[Saved data entries]
# # # # # # #
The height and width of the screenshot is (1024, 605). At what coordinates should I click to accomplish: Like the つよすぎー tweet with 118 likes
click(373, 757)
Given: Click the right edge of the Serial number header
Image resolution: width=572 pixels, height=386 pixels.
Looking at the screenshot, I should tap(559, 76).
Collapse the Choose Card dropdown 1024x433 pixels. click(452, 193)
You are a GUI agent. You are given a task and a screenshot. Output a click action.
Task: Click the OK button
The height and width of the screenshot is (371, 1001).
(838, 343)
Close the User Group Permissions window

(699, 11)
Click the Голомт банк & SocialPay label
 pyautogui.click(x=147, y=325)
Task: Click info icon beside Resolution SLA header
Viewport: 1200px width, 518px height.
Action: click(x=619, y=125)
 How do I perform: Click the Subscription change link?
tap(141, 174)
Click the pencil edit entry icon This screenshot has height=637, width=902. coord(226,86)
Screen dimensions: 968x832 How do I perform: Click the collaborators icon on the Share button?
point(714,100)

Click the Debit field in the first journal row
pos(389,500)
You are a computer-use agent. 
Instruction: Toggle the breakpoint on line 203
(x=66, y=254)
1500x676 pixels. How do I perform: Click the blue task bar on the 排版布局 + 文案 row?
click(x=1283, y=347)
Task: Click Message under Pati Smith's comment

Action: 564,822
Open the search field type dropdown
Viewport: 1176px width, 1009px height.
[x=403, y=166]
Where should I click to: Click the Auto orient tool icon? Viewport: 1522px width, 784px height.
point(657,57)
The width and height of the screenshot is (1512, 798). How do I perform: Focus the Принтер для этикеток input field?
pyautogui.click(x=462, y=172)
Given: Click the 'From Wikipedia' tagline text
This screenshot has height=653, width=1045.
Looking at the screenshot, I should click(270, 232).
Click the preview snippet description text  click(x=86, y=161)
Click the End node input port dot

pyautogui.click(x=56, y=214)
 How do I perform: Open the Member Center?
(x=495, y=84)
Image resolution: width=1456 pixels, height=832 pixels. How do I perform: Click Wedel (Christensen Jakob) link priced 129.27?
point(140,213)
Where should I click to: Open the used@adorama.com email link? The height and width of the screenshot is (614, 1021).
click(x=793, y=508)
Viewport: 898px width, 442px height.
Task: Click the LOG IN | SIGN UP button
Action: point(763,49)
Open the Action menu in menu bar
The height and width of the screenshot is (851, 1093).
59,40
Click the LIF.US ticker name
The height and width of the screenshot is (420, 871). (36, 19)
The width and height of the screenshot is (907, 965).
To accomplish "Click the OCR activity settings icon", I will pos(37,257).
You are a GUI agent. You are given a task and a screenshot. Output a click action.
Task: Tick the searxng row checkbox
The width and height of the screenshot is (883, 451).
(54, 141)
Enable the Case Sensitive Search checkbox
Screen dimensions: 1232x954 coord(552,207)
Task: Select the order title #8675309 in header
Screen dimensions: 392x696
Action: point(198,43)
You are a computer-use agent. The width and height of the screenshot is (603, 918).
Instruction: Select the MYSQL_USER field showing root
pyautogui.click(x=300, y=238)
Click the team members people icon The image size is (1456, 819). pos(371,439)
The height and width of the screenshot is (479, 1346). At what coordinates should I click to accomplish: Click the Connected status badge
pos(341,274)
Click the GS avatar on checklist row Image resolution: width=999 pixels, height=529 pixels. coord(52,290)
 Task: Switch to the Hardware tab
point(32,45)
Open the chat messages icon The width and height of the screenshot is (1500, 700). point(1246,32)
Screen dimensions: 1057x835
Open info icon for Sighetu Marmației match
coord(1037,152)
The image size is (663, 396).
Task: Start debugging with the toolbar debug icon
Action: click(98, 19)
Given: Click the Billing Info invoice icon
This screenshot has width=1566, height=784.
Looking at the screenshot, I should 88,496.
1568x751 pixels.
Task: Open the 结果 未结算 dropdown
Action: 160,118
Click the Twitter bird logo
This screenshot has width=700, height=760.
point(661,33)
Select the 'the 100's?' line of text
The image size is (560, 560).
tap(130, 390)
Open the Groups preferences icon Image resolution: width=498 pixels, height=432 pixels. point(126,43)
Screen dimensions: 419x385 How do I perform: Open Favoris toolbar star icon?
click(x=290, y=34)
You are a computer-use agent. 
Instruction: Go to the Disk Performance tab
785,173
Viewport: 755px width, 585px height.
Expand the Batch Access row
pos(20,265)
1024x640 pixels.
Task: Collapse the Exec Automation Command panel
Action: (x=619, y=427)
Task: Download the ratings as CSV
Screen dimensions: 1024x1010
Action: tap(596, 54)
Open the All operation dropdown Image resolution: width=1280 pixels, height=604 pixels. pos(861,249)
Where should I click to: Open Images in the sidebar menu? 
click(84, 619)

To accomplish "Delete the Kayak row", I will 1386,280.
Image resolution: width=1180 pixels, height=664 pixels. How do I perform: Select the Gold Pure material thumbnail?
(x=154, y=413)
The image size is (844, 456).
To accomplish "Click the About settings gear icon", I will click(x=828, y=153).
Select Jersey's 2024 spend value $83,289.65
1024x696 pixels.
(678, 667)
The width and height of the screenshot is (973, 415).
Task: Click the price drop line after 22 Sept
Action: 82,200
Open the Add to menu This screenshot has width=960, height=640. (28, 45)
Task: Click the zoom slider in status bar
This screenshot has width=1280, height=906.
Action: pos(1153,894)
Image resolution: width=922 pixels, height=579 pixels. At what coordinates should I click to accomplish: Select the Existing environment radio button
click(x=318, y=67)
# # # # # # #
Note down each line above where the word "settings" occurs.

Written response
To accomplish "Click the OCR activity settings icon", I will pos(37,257).
To accomplish "Click the About settings gear icon", I will click(x=828, y=153).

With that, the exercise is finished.